This is the prologue for my newest story, set during the ending of the fourth and the whole fifth season of Merlin. The prologue might seem a bit confusing, but believe me, this is intentional. It is also quite... lengthy, but the real chapters will get shorter and more exciting, I promise.
Prologue
The council had finally given me a new assignment. After two years without orders, I had finally begun to really believe that my time as tale-changer was forever over. I had messed up, and they punished me by taking the second best thing that ever happened in my life away from me. I had been very close to the edge of giving up on me when the order reached me. I had lost the thing most precious to me, was forced to leave him behind, and now I had to re-start in a world that was not mine anymore- and then, finally, they sent me another necklace, another place to go to, a place to start over and do my work again.
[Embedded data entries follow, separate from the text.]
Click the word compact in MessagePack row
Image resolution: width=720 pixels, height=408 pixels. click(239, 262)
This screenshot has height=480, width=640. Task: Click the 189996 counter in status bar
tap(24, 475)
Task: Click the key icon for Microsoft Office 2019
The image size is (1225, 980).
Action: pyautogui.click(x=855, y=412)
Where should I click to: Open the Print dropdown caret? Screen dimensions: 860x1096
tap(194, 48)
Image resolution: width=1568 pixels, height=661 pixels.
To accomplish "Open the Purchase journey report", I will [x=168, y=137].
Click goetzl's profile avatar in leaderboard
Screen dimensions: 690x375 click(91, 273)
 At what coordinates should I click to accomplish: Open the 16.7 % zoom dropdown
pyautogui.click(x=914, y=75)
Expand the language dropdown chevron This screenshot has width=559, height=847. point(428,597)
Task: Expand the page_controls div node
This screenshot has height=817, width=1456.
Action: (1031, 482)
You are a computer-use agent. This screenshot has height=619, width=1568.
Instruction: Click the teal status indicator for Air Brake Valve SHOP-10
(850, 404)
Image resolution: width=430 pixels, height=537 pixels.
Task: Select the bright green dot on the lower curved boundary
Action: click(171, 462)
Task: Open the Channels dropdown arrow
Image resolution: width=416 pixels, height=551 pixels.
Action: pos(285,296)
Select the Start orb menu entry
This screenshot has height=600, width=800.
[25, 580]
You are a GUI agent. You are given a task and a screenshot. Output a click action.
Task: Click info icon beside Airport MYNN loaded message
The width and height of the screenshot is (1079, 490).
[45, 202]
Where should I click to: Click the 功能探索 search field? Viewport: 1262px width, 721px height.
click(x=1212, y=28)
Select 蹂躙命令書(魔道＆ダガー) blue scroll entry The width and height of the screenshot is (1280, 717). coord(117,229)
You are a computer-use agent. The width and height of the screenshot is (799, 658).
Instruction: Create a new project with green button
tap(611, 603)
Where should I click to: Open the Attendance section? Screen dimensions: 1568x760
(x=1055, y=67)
But the letter that accompanied the necklace destroyed what little hope I could muster: This was a low-ranked change, a small detail that the council did not like about the whole of the story. It would take me only a few days to rewrite this chapter and then I would have to leave again.
Still, I should be more than thankful they decided to give me another chance. The letter hinted that they might even consider giving me bigger challenges again when I proved myself worthy, but it didn't say how many times I needed to do as they bid me.
When I saw where I was to go, I knew that I would not be able to decline. It was a place I dreamed of many times before, where I wished myself to be even before I knew that tale-changers really existed. For the first time in a really, really long while I caught myself grinning widely.
Camelot.
Wow.
I read the letter from the council again, memorizing every detail, and then burned it. It would be unfortunate if anyone would find it in this world. Knowing what it was like in Camelot, I was most likely going to be executed for being a witch if anyone found the letter on me. This had happened to me once before, a few years back, when I had just started to work for the council, and I remember every excruciating detail about it. Believe me when I say: There are more pleasant ways to die.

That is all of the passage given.